In 1931, Le Fort published the novella, Die Letzte am Schafott (The Last at the Scaffold), based on the 1794 execution of the Carmelite Martyrs of Compiègne.  An English translation, titled The Song at the Scaffold, appeared in 1933.  In 1947, Georges Bernanos wrote film dialogue to a proposed cinema scenario by Philippe Agostini based on Le Fort's novella, but the screenplay was not filmed at the time.  Following Bernanos' death, after discussion with Bernanos' literary executor, Albert Béguin, Le Fort granted permission for publication of Bernanos' work in January 1949, and gifted her portion of the royalties due to her, as creator of the original story, over to Bernanos' widow and children.  Le Fort requested that Bernanos' work be titled differently from her own novella, and Beguin chose the new title Dialogues des Carmélites.  This formed the basic for the opera by Francis Poulenc from 1956.

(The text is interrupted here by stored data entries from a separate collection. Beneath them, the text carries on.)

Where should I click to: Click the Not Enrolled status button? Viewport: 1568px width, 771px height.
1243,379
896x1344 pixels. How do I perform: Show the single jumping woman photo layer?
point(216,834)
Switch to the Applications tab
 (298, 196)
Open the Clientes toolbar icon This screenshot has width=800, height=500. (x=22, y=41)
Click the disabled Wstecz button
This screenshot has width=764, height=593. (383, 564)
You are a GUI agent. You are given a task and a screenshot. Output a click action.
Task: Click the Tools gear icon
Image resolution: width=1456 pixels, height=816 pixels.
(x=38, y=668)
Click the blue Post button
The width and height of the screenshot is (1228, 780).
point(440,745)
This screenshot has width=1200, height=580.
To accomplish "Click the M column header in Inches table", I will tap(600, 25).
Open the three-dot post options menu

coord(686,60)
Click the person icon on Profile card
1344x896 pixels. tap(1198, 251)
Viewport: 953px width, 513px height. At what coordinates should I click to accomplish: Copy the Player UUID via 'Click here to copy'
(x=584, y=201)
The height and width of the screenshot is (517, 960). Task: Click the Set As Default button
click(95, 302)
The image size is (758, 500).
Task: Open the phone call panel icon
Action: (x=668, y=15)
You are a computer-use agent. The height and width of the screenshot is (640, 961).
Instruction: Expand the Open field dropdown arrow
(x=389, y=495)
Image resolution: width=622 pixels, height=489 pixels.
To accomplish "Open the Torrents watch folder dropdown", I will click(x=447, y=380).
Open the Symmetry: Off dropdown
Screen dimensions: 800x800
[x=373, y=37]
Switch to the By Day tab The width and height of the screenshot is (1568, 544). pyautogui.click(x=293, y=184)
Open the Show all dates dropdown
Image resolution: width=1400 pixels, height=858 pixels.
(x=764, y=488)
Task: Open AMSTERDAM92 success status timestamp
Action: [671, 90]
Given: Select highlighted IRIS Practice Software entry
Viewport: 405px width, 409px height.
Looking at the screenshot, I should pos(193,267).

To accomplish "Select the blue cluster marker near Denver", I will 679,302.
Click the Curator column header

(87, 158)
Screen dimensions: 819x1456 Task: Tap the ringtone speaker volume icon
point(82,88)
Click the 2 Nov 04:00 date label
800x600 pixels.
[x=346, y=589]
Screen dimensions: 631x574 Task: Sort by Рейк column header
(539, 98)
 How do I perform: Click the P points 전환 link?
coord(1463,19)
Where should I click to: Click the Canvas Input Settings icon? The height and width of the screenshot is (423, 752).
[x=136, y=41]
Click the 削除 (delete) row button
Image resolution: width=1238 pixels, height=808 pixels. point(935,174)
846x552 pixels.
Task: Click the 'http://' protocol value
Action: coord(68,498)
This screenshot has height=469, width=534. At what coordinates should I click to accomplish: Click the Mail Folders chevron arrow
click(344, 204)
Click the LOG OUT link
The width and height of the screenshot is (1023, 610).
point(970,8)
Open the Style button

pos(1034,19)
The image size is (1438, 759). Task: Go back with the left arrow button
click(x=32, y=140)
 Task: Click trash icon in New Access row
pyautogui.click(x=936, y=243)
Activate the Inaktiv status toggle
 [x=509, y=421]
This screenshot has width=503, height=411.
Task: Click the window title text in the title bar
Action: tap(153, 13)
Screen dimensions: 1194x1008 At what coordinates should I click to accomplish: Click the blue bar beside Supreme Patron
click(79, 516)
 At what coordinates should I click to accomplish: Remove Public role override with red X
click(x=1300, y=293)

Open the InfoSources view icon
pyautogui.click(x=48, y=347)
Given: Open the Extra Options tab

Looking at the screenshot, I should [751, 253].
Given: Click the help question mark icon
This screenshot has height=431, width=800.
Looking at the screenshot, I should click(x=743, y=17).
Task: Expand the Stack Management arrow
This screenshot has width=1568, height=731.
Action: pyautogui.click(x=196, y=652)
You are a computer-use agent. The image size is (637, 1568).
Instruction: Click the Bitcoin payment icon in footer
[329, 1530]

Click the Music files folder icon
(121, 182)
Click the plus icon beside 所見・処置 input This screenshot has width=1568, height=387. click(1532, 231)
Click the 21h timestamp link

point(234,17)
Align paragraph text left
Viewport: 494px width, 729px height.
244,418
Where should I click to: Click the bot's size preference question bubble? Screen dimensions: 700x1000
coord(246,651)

Le Fort went on to publish over 20 books, comprising poems, novels and short stories. Her work gained her the accolade of being "the greatest contemporary transcendent poet". Her works are appreciated for their depth and beauty of their ideas, and for her sophisticated refinement of style. She was nominated by Hermann Hesse for the Nobel Prize in Literature, and was granted an honorary Doctorate of Theology for her contributions to the issue of faith in her works.

In 1952, Le Fort won the Gottfried-Keller Prize, an esteemed Swiss literary award.

Among her many other works, Le Fort also published a book titled Die ewige Frau (The Eternal Woman) in 1934, which appeared in paperback in English in 2010.  In this work, she countered the modernist analysis on the feminine, not with polemical argument, but with a meditation on womanhood.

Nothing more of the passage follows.